Records contained in a dataset
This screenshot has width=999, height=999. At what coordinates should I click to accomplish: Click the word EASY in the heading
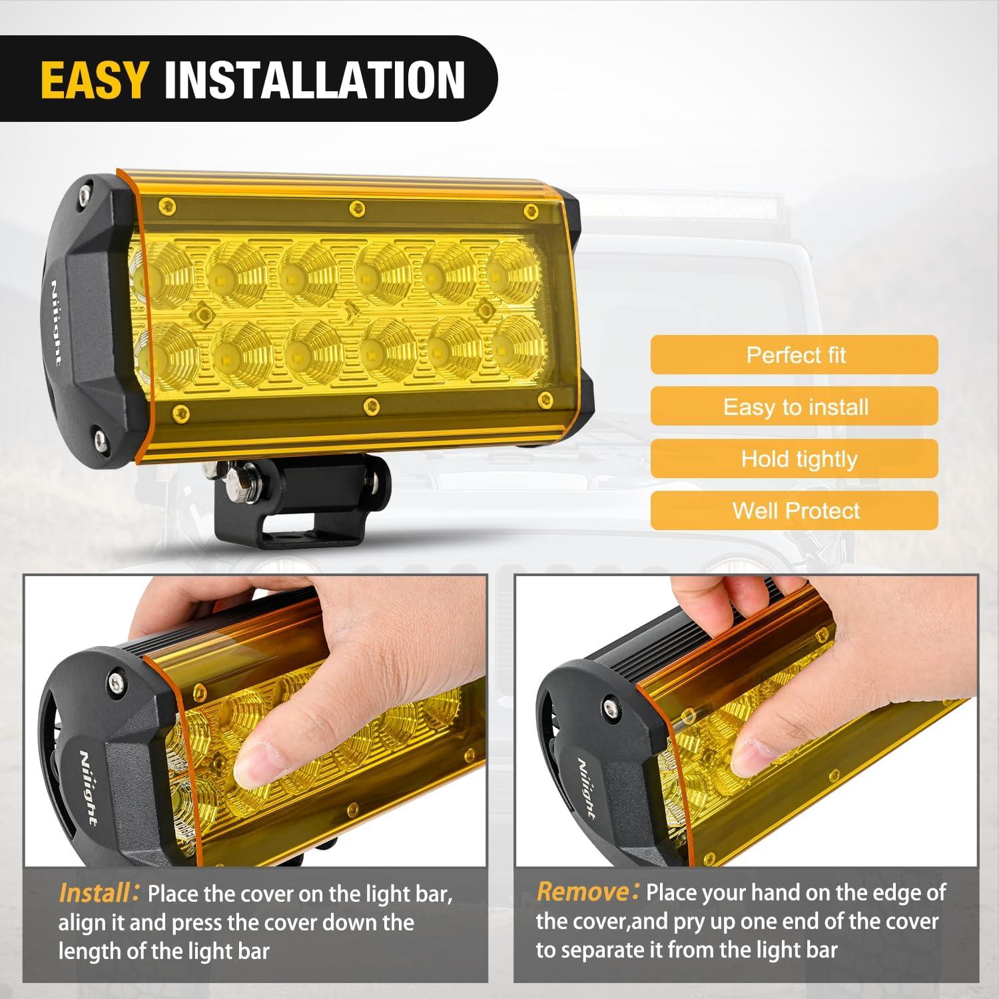pos(93,79)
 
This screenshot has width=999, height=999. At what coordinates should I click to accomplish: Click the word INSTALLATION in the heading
pos(314,79)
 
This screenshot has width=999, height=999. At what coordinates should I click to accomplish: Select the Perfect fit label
pos(795,355)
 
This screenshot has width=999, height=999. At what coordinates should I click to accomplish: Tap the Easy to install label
pos(795,407)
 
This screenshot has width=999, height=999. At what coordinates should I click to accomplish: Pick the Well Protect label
pos(795,511)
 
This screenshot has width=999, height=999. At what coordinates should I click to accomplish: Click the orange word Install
pos(94,892)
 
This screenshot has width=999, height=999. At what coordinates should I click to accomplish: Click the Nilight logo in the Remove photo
pos(585,789)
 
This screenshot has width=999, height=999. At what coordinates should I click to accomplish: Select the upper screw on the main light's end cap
pos(85,194)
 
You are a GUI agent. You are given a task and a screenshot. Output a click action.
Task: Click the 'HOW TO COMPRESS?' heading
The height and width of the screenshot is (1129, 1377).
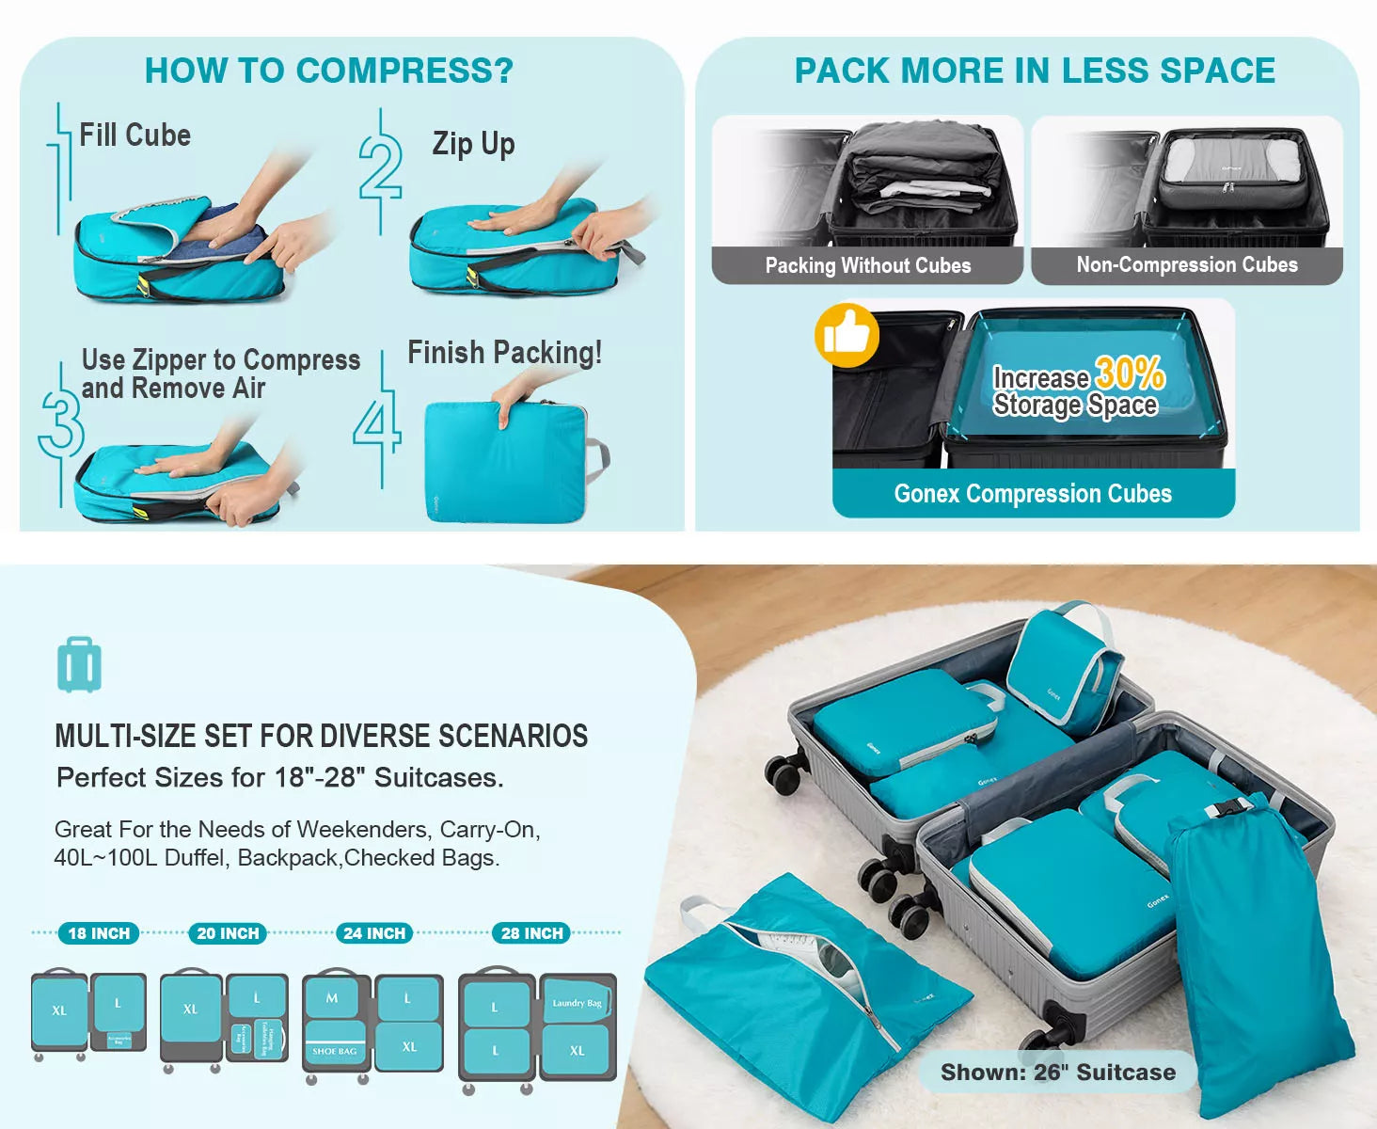(328, 71)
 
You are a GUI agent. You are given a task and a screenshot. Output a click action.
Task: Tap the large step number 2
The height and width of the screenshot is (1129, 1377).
(381, 169)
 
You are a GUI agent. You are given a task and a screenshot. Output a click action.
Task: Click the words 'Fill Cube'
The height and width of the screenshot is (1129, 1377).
(135, 135)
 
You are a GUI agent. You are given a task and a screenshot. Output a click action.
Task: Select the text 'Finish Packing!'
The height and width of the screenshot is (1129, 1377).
(504, 353)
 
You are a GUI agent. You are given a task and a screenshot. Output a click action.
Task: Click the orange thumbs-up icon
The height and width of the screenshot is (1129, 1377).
(847, 335)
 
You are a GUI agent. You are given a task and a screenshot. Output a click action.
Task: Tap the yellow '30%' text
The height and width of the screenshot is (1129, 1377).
(1130, 374)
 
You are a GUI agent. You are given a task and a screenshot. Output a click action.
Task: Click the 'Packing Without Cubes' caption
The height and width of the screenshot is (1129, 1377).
(867, 265)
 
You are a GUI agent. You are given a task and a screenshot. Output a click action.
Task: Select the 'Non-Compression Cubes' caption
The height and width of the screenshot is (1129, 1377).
(1186, 265)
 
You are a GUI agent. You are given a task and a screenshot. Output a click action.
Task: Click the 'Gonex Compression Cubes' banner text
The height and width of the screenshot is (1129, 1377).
(1033, 494)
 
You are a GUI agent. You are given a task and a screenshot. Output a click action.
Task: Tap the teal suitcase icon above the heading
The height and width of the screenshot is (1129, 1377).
(79, 665)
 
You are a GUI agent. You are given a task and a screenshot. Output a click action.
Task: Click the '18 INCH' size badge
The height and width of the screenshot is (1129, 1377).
(99, 933)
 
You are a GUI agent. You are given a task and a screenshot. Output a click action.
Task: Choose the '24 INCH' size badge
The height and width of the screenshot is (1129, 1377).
(374, 933)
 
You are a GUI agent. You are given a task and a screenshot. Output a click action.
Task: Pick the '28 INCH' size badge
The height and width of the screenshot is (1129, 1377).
(531, 933)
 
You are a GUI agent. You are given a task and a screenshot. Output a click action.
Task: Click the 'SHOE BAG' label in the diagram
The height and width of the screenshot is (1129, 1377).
(335, 1051)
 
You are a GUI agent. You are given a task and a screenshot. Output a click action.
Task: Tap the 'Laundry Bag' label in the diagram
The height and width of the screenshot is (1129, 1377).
(577, 1003)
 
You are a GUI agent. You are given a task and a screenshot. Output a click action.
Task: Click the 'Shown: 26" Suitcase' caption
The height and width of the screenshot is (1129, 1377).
(1057, 1073)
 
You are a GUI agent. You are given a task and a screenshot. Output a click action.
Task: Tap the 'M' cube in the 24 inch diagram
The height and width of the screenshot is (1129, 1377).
(332, 998)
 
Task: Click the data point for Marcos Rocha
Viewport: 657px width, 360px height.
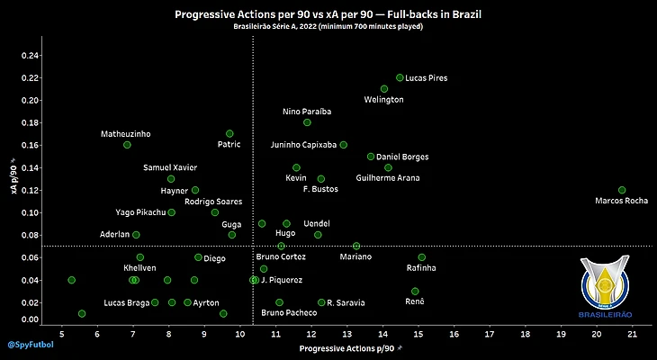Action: point(622,190)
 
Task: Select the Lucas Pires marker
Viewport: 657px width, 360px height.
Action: point(400,77)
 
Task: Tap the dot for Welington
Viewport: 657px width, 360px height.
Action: point(384,89)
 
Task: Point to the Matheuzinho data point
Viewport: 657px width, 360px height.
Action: point(127,145)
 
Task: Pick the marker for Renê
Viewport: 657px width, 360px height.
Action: point(415,292)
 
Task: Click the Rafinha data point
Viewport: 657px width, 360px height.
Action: point(422,257)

#### TASK STATEMENT
From the entries above, copy out each line that contains the word "This".

#### CORRECT ANSWER
This screenshot has width=999, height=999. At what coordinates should I click to accomplish: Click the word EASY in the heading
This screenshot has width=999, height=999. At what coordinates should I click to accomplish: Click the word INSTALLATION in the heading
This screenshot has width=999, height=999. At what coordinates should I click to accomplish: Select the Perfect fit label
This screenshot has width=999, height=999. At what coordinates should I click to accomplish: Tap the Easy to install label
This screenshot has width=999, height=999. At what coordinates should I click to accomplish: Pick the Well Protect label
This screenshot has width=999, height=999. At what coordinates should I click to accomplish: Click the orange word Install
This screenshot has width=999, height=999. At what coordinates should I click to accomplish: Click the Nilight logo in the Remove photo
This screenshot has width=999, height=999. At what coordinates should I click to accomplish: Select the upper screw on the main light's end cap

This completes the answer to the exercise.